Reproduce the rows below verbatim, beginning with the line that contains "You are a computer-use agent. This" and continuing through the last row.

**Data for the task:**

(begin)

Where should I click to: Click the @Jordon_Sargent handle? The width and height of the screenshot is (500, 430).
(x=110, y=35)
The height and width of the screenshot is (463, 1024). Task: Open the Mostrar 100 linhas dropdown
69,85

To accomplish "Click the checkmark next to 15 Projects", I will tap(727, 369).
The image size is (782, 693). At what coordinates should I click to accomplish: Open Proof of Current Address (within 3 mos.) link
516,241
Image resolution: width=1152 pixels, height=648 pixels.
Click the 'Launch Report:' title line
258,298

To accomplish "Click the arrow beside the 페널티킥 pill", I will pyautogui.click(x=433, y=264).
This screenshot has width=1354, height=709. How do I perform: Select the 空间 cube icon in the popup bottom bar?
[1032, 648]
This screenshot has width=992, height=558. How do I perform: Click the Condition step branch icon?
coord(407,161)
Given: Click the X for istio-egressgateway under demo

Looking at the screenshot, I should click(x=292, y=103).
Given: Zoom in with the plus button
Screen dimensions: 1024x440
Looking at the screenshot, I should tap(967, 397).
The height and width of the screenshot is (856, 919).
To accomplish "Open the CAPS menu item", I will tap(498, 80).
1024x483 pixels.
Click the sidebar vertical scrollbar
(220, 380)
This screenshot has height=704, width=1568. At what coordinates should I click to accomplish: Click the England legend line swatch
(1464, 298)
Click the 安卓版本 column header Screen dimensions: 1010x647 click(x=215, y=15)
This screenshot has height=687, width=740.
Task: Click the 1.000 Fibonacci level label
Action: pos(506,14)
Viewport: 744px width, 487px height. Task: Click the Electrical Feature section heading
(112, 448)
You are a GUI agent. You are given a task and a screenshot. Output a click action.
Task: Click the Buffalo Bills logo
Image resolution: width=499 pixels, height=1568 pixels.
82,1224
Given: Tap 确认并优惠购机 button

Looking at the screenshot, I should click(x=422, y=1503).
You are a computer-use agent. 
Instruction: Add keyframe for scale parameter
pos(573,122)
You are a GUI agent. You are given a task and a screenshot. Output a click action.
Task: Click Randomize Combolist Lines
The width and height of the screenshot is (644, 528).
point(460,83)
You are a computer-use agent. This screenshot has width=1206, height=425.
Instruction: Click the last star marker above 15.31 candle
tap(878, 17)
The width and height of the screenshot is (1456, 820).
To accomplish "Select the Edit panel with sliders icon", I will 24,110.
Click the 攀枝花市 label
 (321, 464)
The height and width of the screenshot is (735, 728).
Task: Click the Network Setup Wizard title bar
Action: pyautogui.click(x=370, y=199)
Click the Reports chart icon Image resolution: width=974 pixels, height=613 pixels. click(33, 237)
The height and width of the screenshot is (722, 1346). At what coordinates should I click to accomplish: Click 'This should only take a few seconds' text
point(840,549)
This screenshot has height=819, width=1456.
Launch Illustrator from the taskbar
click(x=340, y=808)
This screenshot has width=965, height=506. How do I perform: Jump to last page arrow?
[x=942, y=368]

(end)

**The result:**
You are a computer-use agent. This screenshot has width=1206, height=425.
Instruction: Click the last star marker above 15.31 candle
tap(878, 17)
The width and height of the screenshot is (1456, 820).
To accomplish "Select the Edit panel with sliders icon", I will 24,110.
Click the 攀枝花市 label
 (321, 464)
The height and width of the screenshot is (735, 728).
Task: Click the Network Setup Wizard title bar
Action: pyautogui.click(x=370, y=199)
Click the Reports chart icon Image resolution: width=974 pixels, height=613 pixels. click(33, 237)
The height and width of the screenshot is (722, 1346). At what coordinates should I click to accomplish: Click 'This should only take a few seconds' text
point(840,549)
This screenshot has height=819, width=1456.
Launch Illustrator from the taskbar
click(x=340, y=808)
This screenshot has width=965, height=506. How do I perform: Jump to last page arrow?
[x=942, y=368]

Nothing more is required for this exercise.